To me, River was only interesting as one of an ensemble, not as the jewel for whom the rest of the cast was merely the setting.

Erm. Sorry. Yeah, I have issues.

Once again, Beverly speaks for me. I mean, I always got that River was the overall story arc, but I really enjoyed the group dynamic with all nine characters fully realized. If the TV show had been about River, I wouldn't have invested.

OK, next question. Why was The Alliance training teenage assassins anyway? The hegemony normally doesn't have to fall back on tiny sleeper agents - that's a tool of guerilla fighters, resistance fighters. The Alliance either sends an Operative, or a fleet, or both.

I have some ideas, but they are all pretty tenuous midrashes. I might use them for a Serenity game, but I doubt they are the real reason.


Hayden - Apr 20, 2006 10:15:51 am PDT #8270 of 10001
aka "The artist formerly known as Corwood Industries."

And I hated that he somehow lived right until Mal got there, then died. And I hated that the doctor arrived 2 seconds later and was like, "Oh dang, dude's dead."

Yeah, I hated that, too.
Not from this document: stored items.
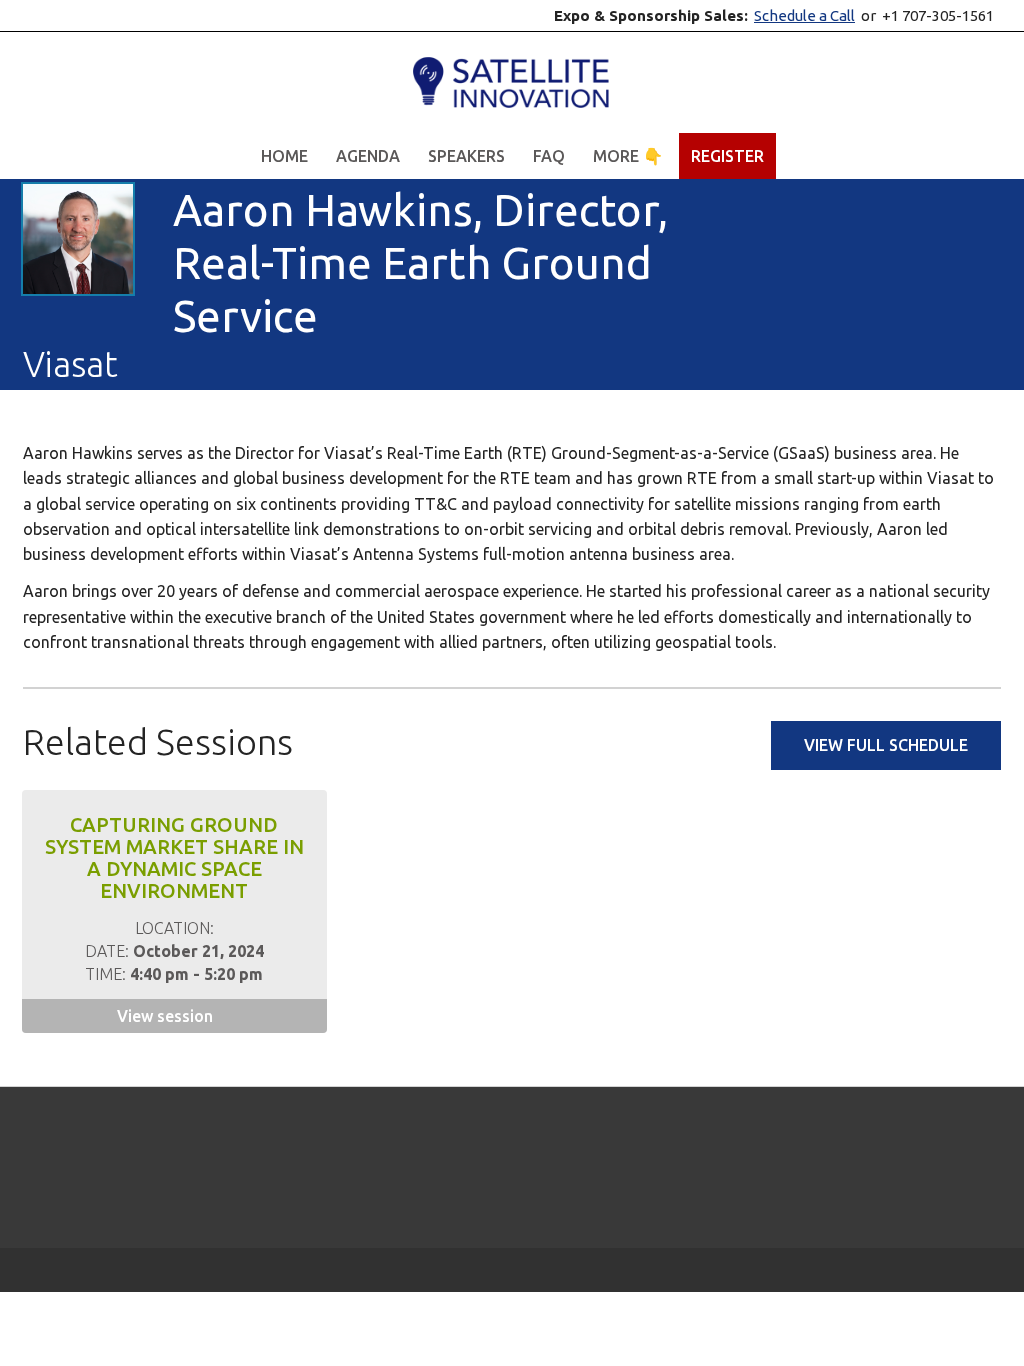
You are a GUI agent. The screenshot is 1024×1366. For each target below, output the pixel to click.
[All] (916, 284)
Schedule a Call (804, 15)
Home (284, 156)
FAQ (549, 156)
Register (727, 156)
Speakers (466, 156)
It was all arbitrary and cliched.

Nobody's character arc changed because of Wash's death.

I certainly agree that they could have handled it better by making it a more integral part of the story, but I think he was the best lamb to slaughter from the crew: likeable but a bit removed from the action.


WindSparrow - Apr 20, 2006 10:41:02 am PDT #8271 of 10001
Love is stronger than death and harder than sorrow. Those who practice it are fierce like the light of stars traveling eons to pierce the night.

There's a distinction I make, which I'm not sure I can explain properly. It's the difference between when the manipulation comes from the storytelling, and when the storytelling takes a back seat to the manipulation.

This, for me, is the reason why I adore Tolkien's, and hate Jackson's Lord of the Rings. Tolkien tells the story, and tells it in such a way that I feel so many things, so very deeply. Watching the movie (I walked out of "Fellowship" and never looked back) I could SEE the strings Jackson was using to Try to tug on my emotions, and I could SEE the ways he was pulling. Any movie that is so transparent is a failure to me. After all, for me, Conan the Destroyer was a rolicking good time - not deep, but sufficient to keep me in the moment, and in the seat.

With Serenity, I was in the moment, in the movie, THERE, the whole way - stunned by Book and Wash's deaths, I sobbed for Zoe at their funeral like I did not sob at my own father's funeral (because there I had to keep my shit together).